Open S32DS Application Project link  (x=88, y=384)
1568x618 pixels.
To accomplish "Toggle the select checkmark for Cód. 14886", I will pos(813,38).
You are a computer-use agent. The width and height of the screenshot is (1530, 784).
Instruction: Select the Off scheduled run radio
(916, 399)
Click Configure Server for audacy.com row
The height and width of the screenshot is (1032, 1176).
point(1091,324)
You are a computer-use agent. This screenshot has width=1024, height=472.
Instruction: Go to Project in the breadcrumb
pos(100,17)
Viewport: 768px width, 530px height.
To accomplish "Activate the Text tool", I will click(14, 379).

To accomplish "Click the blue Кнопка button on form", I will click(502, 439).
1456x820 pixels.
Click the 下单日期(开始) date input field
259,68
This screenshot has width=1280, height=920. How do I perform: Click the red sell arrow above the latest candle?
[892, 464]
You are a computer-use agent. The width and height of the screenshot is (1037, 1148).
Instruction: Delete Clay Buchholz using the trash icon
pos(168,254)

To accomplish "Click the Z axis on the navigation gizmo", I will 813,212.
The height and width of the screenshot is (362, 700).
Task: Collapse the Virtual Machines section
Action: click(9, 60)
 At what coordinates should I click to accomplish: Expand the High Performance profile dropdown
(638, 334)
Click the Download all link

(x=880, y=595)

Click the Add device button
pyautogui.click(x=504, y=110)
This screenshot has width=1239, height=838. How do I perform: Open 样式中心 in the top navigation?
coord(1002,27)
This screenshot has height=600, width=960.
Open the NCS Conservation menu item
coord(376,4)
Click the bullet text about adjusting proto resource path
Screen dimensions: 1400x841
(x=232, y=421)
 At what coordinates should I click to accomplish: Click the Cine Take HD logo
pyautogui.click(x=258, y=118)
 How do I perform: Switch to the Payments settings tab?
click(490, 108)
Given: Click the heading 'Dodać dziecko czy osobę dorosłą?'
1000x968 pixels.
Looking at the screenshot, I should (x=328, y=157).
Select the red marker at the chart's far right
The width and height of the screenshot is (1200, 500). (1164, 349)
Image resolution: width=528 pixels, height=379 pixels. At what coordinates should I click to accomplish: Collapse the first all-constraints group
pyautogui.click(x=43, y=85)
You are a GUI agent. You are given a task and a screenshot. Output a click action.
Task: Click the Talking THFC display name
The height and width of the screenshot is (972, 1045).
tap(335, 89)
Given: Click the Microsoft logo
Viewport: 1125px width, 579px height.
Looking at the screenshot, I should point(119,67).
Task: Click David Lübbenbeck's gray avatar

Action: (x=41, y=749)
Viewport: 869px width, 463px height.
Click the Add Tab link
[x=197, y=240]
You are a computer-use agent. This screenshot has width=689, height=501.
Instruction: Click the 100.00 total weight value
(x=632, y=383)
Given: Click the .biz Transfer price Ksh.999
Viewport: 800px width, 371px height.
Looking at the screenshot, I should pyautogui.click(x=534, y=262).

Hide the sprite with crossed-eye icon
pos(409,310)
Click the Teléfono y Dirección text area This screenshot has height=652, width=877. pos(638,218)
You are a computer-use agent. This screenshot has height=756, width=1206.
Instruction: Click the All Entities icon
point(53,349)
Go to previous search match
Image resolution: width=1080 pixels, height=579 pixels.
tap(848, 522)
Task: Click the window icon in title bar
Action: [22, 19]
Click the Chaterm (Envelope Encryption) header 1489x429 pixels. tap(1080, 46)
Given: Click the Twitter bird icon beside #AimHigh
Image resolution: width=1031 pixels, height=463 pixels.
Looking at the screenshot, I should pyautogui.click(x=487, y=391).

□ □ □ □ □

[Aim of the task]
Each line of the material that has the word "agent" belongs in the answer.

[Output of the exercise]
You are a computer-use agent. The width and height of the screenshot is (1530, 784).
You are a computer-use agent. This screenshot has width=1024, height=472.
You are a computer-use agent. The width and height of the screenshot is (1037, 1148).
You are a GUI agent. You are given a task and a screenshot. Output a click action.
You are a computer-use agent. This screenshot has width=689, height=501.
You are a computer-use agent. This screenshot has height=756, width=1206.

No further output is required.